> _Task requirements_:
Repeat the listing below in full and exactly, but without its pictures.

> _Data to use_:
.....

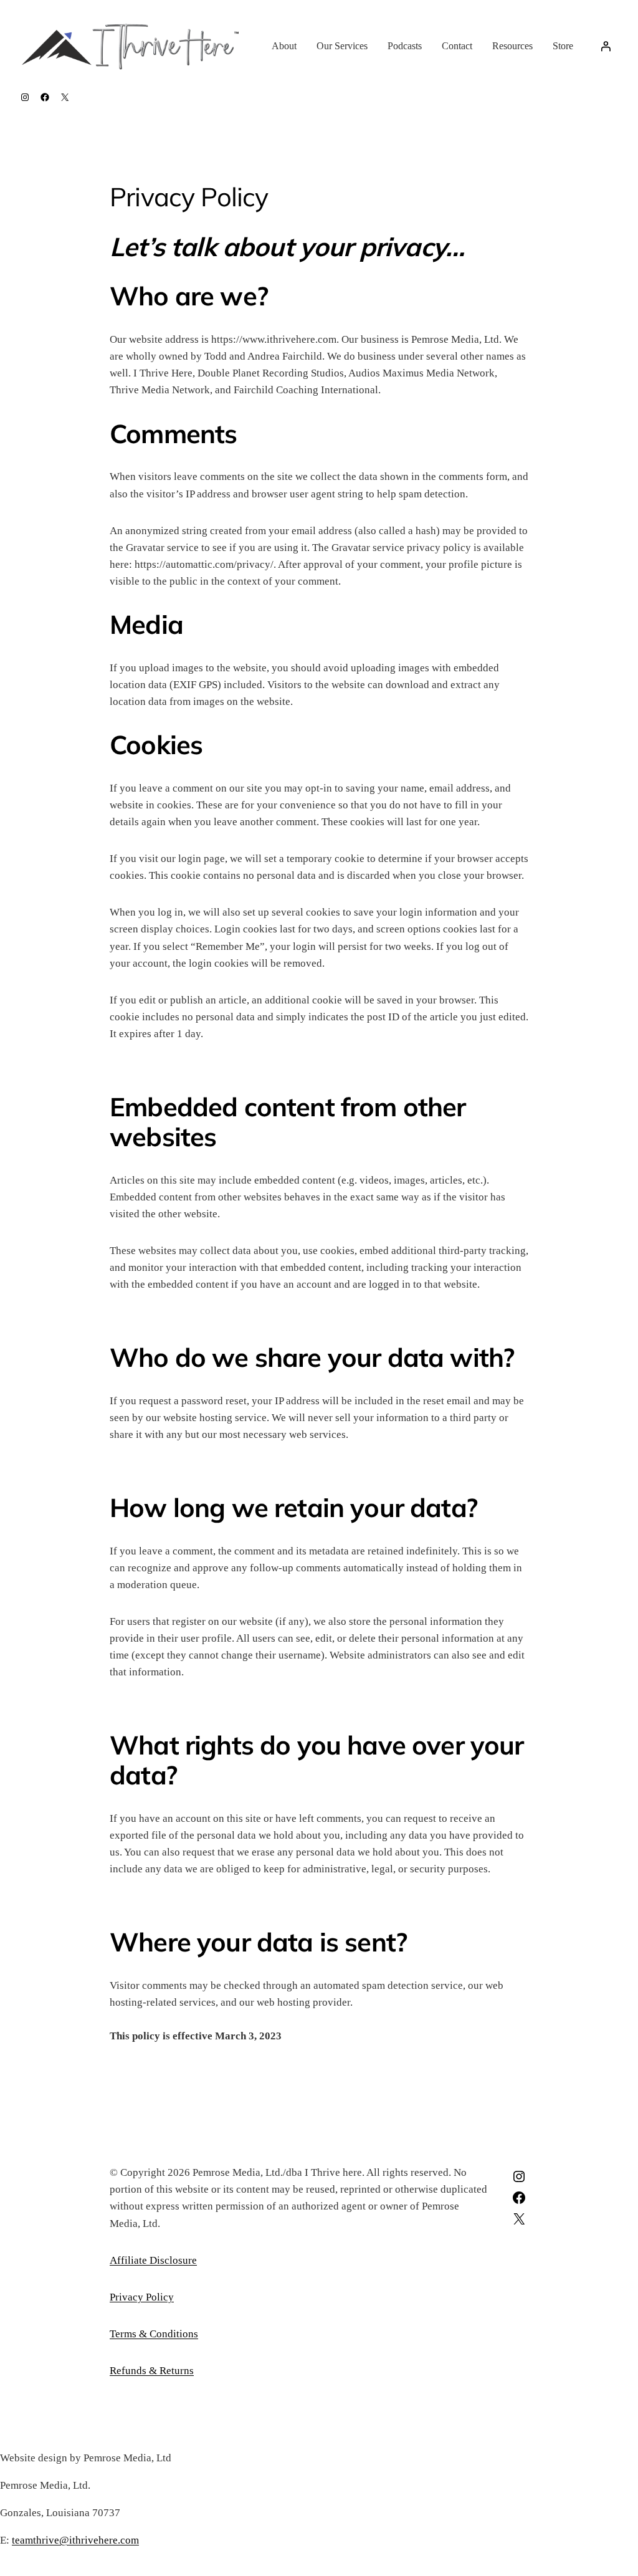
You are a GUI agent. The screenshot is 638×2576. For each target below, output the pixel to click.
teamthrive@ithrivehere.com (75, 2540)
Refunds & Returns (152, 2371)
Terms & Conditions (154, 2334)
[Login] (605, 46)
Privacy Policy (142, 2297)
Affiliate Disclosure (153, 2260)
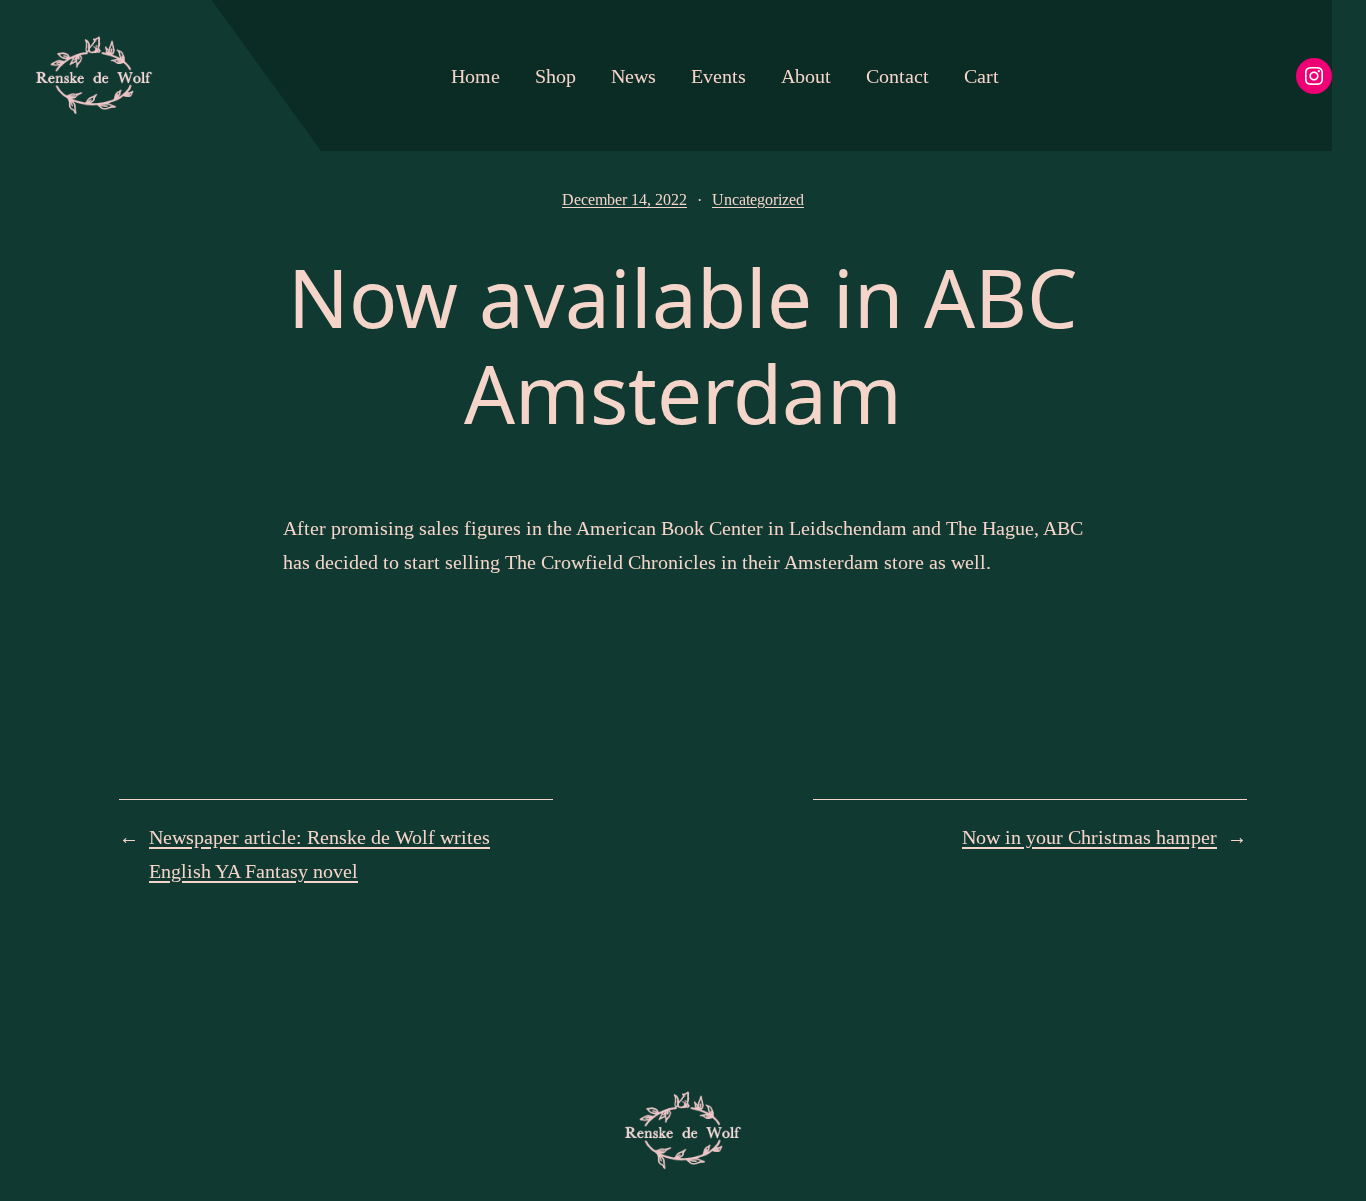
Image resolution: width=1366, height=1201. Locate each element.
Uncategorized (758, 199)
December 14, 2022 (624, 199)
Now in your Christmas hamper (1089, 837)
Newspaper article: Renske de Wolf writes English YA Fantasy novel (319, 854)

.....

> _Task solution_:
You are a GUI agent. The screenshot is 638×2576. For each target below, output the pixel to click.
teamthrive@ithrivehere.com (75, 2540)
Refunds & Returns (152, 2371)
Terms & Conditions (154, 2334)
[Login] (605, 46)
Privacy Policy (142, 2297)
Affiliate Disclosure (153, 2260)
Image resolution: width=1366, height=1201. Locate each element.
Uncategorized (758, 199)
December 14, 2022 (624, 199)
Now in your Christmas hamper (1089, 837)
Newspaper article: Renske de Wolf writes English YA Fantasy novel (319, 854)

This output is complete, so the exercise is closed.